FIG. 3.

RNase H cleavage sites in the vicinity of the −1/+1 cleavage site on the 79-nt MLV RNA containing an internal PPT. Either 5′ end-labeled (lanes 1 to 4) or 3′ end-labeled (lanes 5 to 9) 79-nt MLV RNA (containing M-MuLV sequence from −54 to +17) was annealed to template 2 in substrate IV (schematic at top), and these hybrids were incubated with a 10:1 (lanes 2 and 6) or 50:1 (lanes 3,7, and 8) molar ratio of wild-type reverse transcriptase/substrate for 15 or 30 s as indicated.
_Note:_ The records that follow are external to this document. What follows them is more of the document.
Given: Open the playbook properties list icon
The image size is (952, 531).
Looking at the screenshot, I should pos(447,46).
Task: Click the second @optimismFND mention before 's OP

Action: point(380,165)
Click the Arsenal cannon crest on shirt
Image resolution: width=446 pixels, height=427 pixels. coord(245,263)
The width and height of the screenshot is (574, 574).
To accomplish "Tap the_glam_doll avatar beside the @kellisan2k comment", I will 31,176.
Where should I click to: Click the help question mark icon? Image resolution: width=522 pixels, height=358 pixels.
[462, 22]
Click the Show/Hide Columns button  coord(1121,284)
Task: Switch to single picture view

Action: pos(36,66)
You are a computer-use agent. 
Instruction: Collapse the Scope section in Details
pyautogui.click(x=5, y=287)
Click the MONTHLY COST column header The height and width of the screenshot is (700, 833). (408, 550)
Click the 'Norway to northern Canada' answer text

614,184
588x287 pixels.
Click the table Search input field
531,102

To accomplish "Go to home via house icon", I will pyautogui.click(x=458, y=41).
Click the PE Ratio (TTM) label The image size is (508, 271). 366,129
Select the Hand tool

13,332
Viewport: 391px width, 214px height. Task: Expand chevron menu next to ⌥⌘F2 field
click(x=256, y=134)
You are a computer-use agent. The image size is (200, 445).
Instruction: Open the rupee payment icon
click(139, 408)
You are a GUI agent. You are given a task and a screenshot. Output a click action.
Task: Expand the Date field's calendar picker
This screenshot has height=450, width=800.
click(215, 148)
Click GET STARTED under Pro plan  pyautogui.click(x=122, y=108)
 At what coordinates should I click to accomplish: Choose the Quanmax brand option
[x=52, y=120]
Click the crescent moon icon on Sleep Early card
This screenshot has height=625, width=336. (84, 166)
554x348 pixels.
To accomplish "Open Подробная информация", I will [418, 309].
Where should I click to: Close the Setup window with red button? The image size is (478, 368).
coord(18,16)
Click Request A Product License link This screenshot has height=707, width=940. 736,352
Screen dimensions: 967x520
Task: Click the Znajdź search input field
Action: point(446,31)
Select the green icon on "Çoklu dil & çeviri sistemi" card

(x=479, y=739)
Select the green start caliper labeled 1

Substrate incubated without enzyme is shown in lanes 1 and 5, and substrate digested with nuclease P1 to generate marker bands is shown in lanes 4 and 9. Samples were analyzed in a 20% sequencing gel and visualized using a PhosphorImager. Shown vertically at the left and right is the region of sequence containing the PPT (boxed) from the plus-sense M-MuLV genome (positions 7798 to 7832). In the sequence, the positions of observed cleavage sites are indicated with arrows. For prominent sites, the base positions bordering each site are given opposite the arrows and the arrows are connected to corresponding bands by dashed lines. For both 5′ and 3′ end-labeled substrates, positions of bands resulting from cleavage at the −23/−22 site are indicated in the center. In lanes 6 to 8, bands resulting from 5′ end-directed cleavages are indicated with a bar and line at right (5′ end direct.).